This post is in response to several inquiries over at Facebook® since using metadata for photos is part of the Organization competition in the upcoming Genea-Bloggers Games.
What is Metadata and How Does It Get There?
Think of metadata as "data about data," meaning data such as file size, file name, fiel type, etc. The easiest way to see metadata for a file in Windows XP is to use Windows Explorer (which lists your files NOT Internet Explorer which is a web browser) and right-click over the file name, then select Properties.
In the example above, on the General tab, basic data such as File Size, File Type, etc. are shown.
These fields represent basic metadata that are embedded with the file when it is created. Also, when you use a digital camera, the metadata is written to the file and is populated when you connect the camera to the PC or laptop and download the file.
You can also supply more metadata youself - the type that helps to further categorize your photos. Clicking on the Summary tab displays even more data fields:
The Title, Subject, Author, Keywords and Comments fields are available for you to complete. By adding information about the photo you are supplying metadata - descriptive data about a data file. Enter information and click OK.
If you are curious about the Advanced button (and who isn't - if there's a button there you bet I'm going to check it out!), click it and more metadata is displayed including height, width, as well as the metadata you just entered.
So What Can I Do With Metadata?
Now that the metadata is embedded as part of the file, both supplied by the camera and by you, it can be displayed in Windows Explorer by adding the fields to be displayed. Right click over any of the fields in Windows Explorer and a quick list of fields in use appears with a check mark.
Select the Author and Comments fields and they will then be displayed in Windows Explorer.
Now, you can sort and organize your photos based on this new metadata.

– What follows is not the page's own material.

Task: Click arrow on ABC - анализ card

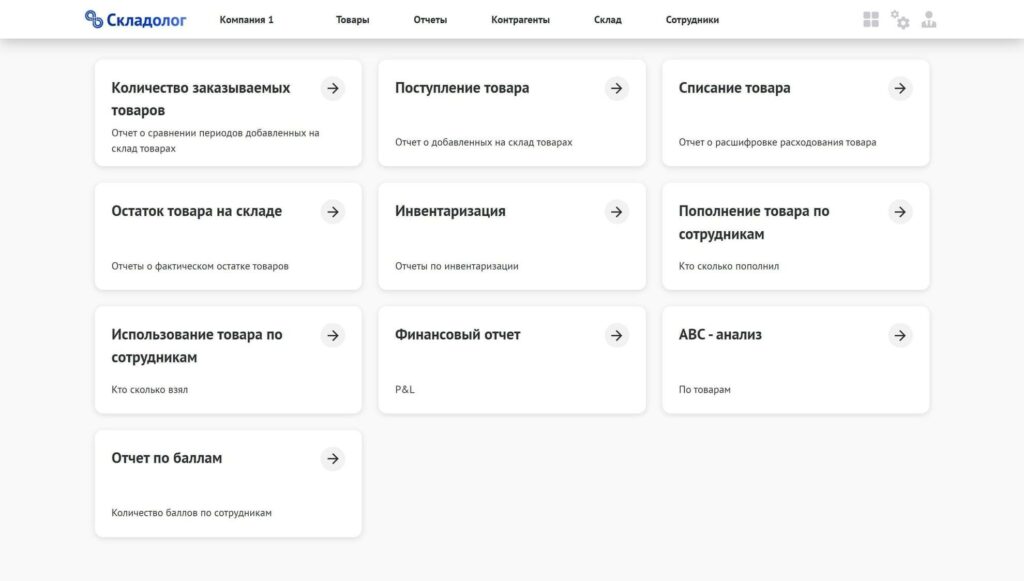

Warning! Genea-geek speak ahead! If you want to learn more about the metadata standards used by most digital cameras, read about EXIF (exchangeable image file format). EXIF is the most common standard used with files stored in Windows XP but is today seen as somewhat inflexible and antiquated.
So I Have To Manually Input Metadata For Each Photo File?
You could spend have your life editing metadata manually for photo files in Windows XP and by time your done Microsoft will have come out with its next generation of Windows operating system.
There are several programs that are available for free that allow bulk editing of metadata - check them out at Download.com.